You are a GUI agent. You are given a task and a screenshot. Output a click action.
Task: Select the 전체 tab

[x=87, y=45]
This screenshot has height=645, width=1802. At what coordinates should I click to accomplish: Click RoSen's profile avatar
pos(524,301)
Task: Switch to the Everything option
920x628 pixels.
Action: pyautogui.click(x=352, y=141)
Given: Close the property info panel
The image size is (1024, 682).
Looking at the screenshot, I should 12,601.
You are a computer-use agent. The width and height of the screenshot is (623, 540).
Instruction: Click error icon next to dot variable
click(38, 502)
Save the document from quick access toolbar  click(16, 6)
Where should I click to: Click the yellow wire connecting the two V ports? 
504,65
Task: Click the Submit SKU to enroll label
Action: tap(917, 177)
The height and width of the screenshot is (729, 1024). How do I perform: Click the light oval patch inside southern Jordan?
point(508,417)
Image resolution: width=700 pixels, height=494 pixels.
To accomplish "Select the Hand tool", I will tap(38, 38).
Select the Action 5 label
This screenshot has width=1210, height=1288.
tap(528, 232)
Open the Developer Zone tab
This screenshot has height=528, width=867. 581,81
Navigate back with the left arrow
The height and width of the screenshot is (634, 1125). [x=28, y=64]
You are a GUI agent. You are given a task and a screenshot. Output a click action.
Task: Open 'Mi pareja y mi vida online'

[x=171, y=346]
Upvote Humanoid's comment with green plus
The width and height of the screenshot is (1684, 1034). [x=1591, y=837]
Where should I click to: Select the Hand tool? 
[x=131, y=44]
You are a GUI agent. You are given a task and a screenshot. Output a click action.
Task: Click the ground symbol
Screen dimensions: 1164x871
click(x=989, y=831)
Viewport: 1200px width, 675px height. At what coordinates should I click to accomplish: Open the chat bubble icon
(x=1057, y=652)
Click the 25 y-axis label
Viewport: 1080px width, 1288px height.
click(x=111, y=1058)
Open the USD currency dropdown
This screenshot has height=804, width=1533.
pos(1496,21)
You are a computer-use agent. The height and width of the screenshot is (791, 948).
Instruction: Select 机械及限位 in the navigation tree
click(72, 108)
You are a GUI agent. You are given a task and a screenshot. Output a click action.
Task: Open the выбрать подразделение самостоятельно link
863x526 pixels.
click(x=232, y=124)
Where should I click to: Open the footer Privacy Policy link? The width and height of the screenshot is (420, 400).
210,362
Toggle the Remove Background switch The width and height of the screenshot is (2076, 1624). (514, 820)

◆ EXERCISE DESCRIPTION:
The full set of entries, copied exactly, is the expected answer.

◆ RESPONSE BELOW:
You are a GUI agent. You are given a task and a screenshot. Output a click action.
Task: Select the 전체 tab

[x=87, y=45]
This screenshot has height=645, width=1802. At what coordinates should I click to accomplish: Click RoSen's profile avatar
pos(524,301)
Task: Switch to the Everything option
920x628 pixels.
Action: pyautogui.click(x=352, y=141)
Given: Close the property info panel
The image size is (1024, 682).
Looking at the screenshot, I should 12,601.
You are a computer-use agent. The width and height of the screenshot is (623, 540).
Instruction: Click error icon next to dot variable
click(38, 502)
Save the document from quick access toolbar  click(16, 6)
Where should I click to: Click the yellow wire connecting the two V ports? 
504,65
Task: Click the Submit SKU to enroll label
Action: tap(917, 177)
The height and width of the screenshot is (729, 1024). How do I perform: Click the light oval patch inside southern Jordan?
point(508,417)
Image resolution: width=700 pixels, height=494 pixels.
To accomplish "Select the Hand tool", I will tap(38, 38).
Select the Action 5 label
This screenshot has width=1210, height=1288.
tap(528, 232)
Open the Developer Zone tab
This screenshot has height=528, width=867. 581,81
Navigate back with the left arrow
The height and width of the screenshot is (634, 1125). [x=28, y=64]
You are a GUI agent. You are given a task and a screenshot. Output a click action.
Task: Open 'Mi pareja y mi vida online'

[x=171, y=346]
Upvote Humanoid's comment with green plus
The width and height of the screenshot is (1684, 1034). [x=1591, y=837]
Where should I click to: Select the Hand tool? 
[x=131, y=44]
You are a GUI agent. You are given a task and a screenshot. Output a click action.
Task: Click the ground symbol
Screen dimensions: 1164x871
click(x=989, y=831)
Viewport: 1200px width, 675px height. At what coordinates should I click to accomplish: Open the chat bubble icon
(x=1057, y=652)
Click the 25 y-axis label
Viewport: 1080px width, 1288px height.
click(x=111, y=1058)
Open the USD currency dropdown
This screenshot has height=804, width=1533.
pos(1496,21)
You are a computer-use agent. The height and width of the screenshot is (791, 948).
Instruction: Select 机械及限位 in the navigation tree
click(72, 108)
You are a GUI agent. You are given a task and a screenshot. Output a click action.
Task: Open the выбрать подразделение самостоятельно link
863x526 pixels.
click(x=232, y=124)
Where should I click to: Open the footer Privacy Policy link? The width and height of the screenshot is (420, 400).
210,362
Toggle the Remove Background switch The width and height of the screenshot is (2076, 1624). (514, 820)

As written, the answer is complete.